═════ Information given

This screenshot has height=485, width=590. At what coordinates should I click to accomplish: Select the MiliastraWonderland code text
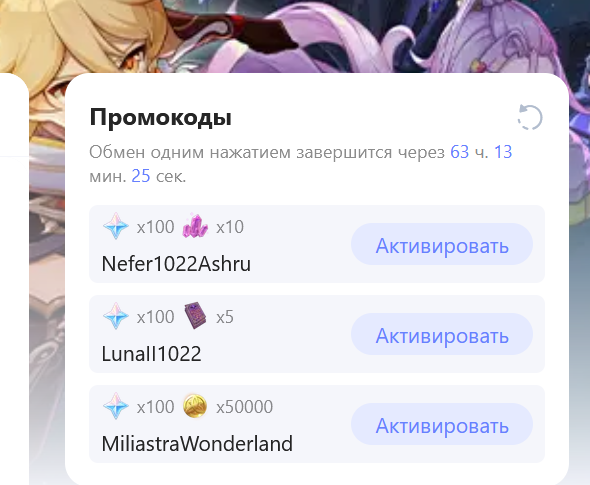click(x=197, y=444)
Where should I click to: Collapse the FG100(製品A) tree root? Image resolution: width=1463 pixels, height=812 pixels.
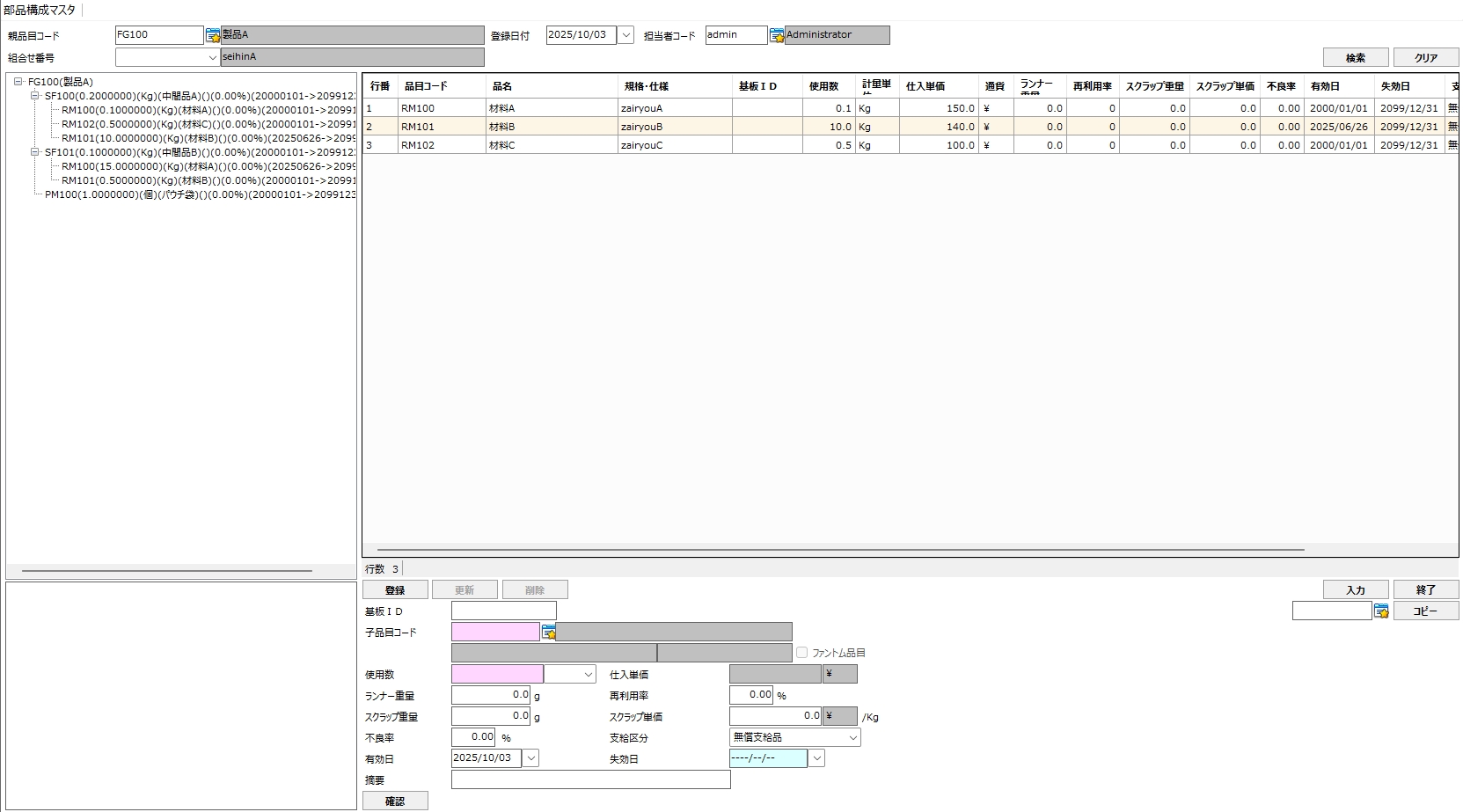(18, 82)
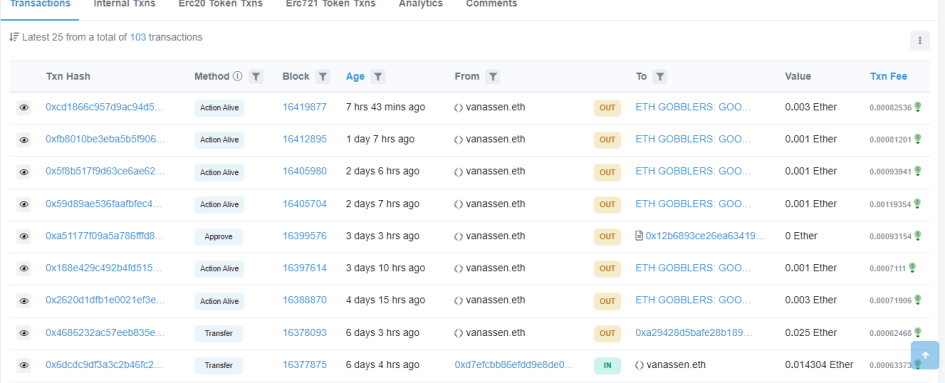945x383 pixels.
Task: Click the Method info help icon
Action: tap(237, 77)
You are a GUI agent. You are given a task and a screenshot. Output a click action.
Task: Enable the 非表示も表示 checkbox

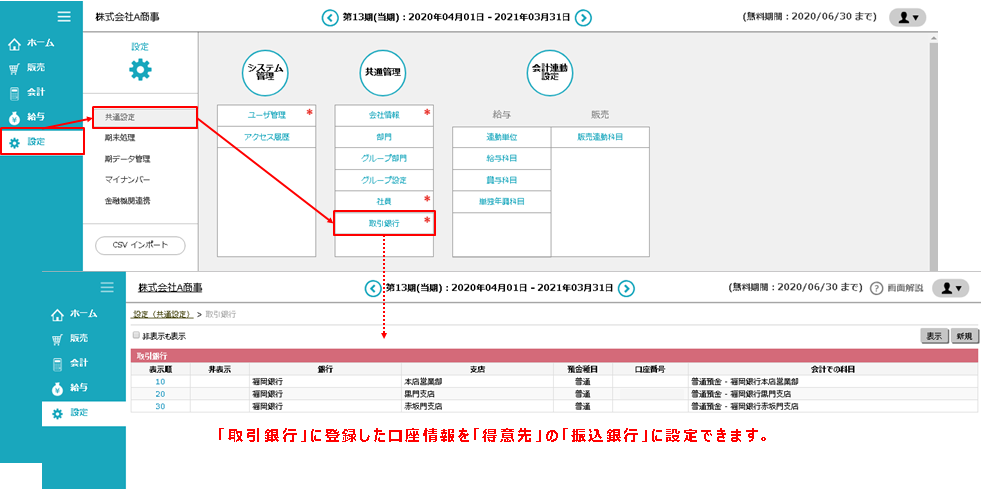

══════════

Would you restate word for word only the lines from the one containing "Where should I" to the final line of the material, both ends included, without any pictures?

## Answer to this problem
Where should I click to: Collapse the FG100(製品A) tree root? Image resolution: width=1463 pixels, height=812 pixels.
(18, 82)
945x383 pixels.
Task: Click the Method info help icon
Action: tap(237, 77)
You are a GUI agent. You are given a task and a screenshot. Output a click action.
Task: Enable the 非表示も表示 checkbox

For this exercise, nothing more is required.